О чем человек мечтает – точнее, должен бы мечтать, когда ему за семьдесят? О покое, конечно. О покое и семейном уюте.
Илья Михайлович мог бы уйти на пенсию, мог бы, на худой конец, сидеть с девяти до шести в своем кресле научного сотрудника Всесоюзного научно-исследовательского института экономики сельского хозяйства (Москва, Орликов переулок, 11), мог бы пользоваться уютом (квартира в Москве, заботливая жена, внуки) – мог бы! Но вместо всего этого он по восемь месяцев в году живет в степи, в целинных совхозах, изучая их экономику, помогая руководителям анализировать результаты хозяйственной деятельности, выявлять неиспользованные резервы.
– А как же иначе! – восклицает он, задорно вскидывая белую свою голову. – Я экономикой совхозов с двадцать восьмого года занимаюсь, можно сказать, зубы проел на этом. Старшие сыновья тоже на эту стезю настроились было…
Он бессильно взмахивает рукой, и я вижу в глазах его боль, для которой нет анестезирующих средств: три сына не вернулись с войны.
А поезд все продолжает свою бухгалтерию, все отщелкивает рельсовые стыки, и с каждым щелчком ближе, ближе заветная станция Челгаши.
– Название станции, – поясняет Илья Михайлович,- произошло от видоизмененного «шалкашы») что в переводе
с казахского означает – старик-беженец… Укрывался когда-то в этих местах от байского гнева старый чабан, и люди, не зная имени человека, называли его просто беженцем.

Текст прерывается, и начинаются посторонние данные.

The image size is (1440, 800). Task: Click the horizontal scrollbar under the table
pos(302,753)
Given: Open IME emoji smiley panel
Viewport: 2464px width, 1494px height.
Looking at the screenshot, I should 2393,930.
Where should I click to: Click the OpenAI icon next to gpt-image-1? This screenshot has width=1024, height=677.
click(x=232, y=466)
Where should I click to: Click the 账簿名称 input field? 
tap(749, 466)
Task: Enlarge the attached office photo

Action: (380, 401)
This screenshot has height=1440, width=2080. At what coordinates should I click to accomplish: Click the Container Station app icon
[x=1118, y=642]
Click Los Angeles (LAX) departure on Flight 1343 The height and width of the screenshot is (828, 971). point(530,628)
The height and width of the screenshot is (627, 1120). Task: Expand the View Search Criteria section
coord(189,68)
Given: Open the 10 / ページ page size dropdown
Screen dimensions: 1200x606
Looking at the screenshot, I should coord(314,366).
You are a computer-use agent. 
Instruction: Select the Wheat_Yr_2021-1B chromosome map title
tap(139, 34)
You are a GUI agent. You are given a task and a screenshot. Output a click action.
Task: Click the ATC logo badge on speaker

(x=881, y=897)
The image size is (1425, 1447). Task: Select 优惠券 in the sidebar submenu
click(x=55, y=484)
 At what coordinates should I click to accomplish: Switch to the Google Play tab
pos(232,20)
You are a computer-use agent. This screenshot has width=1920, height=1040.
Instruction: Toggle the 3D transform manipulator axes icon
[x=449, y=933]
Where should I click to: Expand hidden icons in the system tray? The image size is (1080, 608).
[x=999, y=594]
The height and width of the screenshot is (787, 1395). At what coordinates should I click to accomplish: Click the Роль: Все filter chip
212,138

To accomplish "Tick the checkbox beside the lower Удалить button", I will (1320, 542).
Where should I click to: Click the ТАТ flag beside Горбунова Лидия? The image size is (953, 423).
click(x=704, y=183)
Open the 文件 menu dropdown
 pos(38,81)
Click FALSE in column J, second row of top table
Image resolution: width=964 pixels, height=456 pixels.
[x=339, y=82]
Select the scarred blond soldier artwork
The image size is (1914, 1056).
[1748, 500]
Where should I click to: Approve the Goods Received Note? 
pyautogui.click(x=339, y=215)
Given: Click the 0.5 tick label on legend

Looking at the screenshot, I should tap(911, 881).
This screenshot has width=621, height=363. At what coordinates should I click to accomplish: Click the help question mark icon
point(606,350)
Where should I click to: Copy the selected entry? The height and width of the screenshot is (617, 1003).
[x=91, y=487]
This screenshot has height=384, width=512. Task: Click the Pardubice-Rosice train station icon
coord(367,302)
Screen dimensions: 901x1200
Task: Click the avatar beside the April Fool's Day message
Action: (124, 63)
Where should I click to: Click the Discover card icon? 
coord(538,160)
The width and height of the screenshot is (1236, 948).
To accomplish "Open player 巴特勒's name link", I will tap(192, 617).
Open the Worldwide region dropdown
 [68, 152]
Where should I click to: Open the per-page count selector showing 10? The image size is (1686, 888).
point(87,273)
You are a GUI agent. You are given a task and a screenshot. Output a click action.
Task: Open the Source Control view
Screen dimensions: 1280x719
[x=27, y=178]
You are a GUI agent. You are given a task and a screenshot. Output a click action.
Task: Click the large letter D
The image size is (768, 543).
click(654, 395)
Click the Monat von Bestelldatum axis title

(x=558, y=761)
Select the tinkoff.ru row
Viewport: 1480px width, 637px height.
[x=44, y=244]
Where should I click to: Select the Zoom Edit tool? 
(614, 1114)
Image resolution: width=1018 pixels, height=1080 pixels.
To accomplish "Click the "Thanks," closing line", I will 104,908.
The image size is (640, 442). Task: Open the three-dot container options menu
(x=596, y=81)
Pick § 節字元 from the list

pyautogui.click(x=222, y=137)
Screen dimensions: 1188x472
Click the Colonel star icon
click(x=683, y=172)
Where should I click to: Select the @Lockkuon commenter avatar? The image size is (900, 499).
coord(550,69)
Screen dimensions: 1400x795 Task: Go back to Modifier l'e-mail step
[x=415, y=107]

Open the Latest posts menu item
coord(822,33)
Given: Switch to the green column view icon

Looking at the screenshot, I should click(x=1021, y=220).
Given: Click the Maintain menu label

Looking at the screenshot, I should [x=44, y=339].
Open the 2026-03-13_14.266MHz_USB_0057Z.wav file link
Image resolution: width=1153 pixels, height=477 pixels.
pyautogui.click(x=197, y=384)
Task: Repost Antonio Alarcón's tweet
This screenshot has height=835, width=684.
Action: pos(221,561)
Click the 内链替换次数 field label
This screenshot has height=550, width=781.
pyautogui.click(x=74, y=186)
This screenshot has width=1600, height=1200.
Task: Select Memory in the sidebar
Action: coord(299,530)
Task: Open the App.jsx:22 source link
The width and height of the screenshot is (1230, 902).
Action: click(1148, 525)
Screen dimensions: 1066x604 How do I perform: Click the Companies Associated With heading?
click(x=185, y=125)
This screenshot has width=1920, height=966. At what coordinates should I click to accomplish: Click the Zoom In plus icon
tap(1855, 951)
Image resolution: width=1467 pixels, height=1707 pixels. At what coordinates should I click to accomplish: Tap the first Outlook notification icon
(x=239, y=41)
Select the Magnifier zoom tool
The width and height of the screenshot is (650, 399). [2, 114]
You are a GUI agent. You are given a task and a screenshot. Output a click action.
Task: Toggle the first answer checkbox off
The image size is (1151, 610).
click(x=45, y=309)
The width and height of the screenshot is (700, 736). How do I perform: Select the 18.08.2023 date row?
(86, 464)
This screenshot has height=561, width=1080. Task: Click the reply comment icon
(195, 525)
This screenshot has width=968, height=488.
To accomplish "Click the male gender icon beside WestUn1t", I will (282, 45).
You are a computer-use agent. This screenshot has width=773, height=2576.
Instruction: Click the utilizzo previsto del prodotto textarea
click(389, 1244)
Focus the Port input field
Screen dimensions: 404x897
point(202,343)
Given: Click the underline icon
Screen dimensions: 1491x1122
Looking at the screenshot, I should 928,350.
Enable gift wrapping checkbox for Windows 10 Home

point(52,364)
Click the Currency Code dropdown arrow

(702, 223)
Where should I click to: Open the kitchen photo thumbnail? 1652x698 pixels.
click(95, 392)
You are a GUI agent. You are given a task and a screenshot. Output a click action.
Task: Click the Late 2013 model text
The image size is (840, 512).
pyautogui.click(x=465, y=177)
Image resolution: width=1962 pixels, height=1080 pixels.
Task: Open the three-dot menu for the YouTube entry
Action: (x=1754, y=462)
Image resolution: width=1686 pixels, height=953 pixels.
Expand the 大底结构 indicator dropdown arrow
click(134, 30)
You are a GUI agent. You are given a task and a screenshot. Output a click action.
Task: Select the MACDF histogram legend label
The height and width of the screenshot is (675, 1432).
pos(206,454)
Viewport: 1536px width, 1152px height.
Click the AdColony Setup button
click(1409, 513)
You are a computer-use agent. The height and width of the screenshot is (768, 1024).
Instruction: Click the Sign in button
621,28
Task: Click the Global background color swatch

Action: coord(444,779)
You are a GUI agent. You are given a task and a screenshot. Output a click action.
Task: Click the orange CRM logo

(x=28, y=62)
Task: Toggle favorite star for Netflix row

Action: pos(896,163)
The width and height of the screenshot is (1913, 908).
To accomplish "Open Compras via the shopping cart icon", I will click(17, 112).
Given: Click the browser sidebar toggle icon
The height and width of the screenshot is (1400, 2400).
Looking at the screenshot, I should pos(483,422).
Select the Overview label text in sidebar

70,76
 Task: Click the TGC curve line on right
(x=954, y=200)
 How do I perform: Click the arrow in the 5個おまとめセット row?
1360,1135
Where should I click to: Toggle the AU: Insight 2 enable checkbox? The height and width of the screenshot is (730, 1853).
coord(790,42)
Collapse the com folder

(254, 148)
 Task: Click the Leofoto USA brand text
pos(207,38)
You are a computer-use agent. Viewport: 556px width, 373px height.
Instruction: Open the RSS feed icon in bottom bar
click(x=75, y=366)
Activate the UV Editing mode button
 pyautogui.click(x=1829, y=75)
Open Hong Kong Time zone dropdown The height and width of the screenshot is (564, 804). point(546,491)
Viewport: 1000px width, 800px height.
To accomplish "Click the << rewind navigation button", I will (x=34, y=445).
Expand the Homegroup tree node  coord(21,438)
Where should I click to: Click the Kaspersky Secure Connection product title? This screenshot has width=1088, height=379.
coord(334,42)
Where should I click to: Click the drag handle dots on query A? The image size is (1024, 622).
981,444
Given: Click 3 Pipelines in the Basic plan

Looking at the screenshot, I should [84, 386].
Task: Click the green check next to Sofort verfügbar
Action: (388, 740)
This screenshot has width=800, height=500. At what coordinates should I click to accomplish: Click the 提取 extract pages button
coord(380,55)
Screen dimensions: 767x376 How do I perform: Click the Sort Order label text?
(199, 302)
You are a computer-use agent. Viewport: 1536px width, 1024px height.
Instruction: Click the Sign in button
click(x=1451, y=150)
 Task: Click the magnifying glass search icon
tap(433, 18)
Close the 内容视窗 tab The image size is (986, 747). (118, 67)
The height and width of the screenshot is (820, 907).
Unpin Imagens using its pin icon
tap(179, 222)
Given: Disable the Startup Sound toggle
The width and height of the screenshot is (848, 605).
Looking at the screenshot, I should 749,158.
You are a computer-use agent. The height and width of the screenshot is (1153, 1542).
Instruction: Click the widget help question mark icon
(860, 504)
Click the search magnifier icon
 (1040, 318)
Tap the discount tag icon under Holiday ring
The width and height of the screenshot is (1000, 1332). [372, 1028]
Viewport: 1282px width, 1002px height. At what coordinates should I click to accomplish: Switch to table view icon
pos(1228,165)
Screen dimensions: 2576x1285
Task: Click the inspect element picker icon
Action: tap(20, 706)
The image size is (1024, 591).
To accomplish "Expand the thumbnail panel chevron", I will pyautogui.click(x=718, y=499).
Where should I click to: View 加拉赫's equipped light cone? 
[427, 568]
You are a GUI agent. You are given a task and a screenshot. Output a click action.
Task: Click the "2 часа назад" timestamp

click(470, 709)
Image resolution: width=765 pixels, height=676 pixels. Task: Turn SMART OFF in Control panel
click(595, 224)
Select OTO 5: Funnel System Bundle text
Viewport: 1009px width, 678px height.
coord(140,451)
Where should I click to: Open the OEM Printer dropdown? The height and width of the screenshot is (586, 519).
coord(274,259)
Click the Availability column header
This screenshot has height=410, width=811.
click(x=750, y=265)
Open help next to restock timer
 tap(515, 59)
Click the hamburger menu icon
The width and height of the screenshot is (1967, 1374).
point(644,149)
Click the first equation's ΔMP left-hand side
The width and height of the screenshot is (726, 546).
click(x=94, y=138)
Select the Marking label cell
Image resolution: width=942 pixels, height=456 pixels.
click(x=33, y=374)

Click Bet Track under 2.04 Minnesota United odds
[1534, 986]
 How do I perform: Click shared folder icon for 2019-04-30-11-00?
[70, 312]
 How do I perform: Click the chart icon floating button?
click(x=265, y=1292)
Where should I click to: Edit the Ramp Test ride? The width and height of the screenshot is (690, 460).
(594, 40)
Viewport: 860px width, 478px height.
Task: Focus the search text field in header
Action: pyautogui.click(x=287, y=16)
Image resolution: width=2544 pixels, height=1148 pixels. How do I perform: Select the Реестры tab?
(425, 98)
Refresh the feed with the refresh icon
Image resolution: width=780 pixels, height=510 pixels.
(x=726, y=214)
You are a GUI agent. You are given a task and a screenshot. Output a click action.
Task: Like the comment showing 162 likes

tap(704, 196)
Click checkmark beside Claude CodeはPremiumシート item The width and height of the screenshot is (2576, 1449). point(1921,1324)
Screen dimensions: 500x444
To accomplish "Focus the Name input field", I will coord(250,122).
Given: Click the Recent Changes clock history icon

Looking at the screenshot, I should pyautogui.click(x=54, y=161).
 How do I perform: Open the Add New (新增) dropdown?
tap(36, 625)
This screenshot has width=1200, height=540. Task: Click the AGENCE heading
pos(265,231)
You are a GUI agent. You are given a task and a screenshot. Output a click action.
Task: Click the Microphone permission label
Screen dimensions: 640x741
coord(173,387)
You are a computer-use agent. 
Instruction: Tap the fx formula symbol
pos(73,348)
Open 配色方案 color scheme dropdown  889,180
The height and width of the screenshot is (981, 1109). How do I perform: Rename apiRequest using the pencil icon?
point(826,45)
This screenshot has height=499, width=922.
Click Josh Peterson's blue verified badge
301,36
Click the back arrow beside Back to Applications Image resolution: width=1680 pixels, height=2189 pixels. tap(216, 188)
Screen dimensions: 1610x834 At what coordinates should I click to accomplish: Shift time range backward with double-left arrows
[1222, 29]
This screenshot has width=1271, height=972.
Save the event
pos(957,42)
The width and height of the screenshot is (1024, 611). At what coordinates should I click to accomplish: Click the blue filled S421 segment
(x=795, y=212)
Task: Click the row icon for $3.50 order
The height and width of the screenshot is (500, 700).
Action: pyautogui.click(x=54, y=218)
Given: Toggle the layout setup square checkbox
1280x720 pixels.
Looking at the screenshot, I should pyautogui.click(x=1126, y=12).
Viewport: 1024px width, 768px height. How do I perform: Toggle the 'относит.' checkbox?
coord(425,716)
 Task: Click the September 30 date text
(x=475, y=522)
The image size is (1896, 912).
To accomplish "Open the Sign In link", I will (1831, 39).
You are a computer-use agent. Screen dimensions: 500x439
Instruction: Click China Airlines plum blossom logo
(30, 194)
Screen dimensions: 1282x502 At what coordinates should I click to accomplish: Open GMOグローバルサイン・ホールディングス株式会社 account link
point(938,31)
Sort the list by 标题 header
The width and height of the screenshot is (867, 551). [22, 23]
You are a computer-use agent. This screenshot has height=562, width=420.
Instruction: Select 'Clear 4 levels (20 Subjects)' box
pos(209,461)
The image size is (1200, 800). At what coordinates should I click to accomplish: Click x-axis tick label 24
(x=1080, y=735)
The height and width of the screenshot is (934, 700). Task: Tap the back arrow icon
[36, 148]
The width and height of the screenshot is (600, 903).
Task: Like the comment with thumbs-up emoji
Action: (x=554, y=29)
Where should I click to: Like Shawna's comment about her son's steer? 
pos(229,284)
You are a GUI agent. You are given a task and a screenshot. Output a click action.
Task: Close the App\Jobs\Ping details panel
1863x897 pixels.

Так и закрепилось это название…
Я не спрашиваю, откуда ему известны такие подробности: с маленькой станцией Челгаши тесно связана вся жизнь совхоза «Железнодорожный», а из жизни этого совхоза, как из песни слова, не выкинуть участия моего спутника.
– Интересные люди должны быть в совхозе, – закидываю я журналистскую свою удочку, держа наготове блокнот.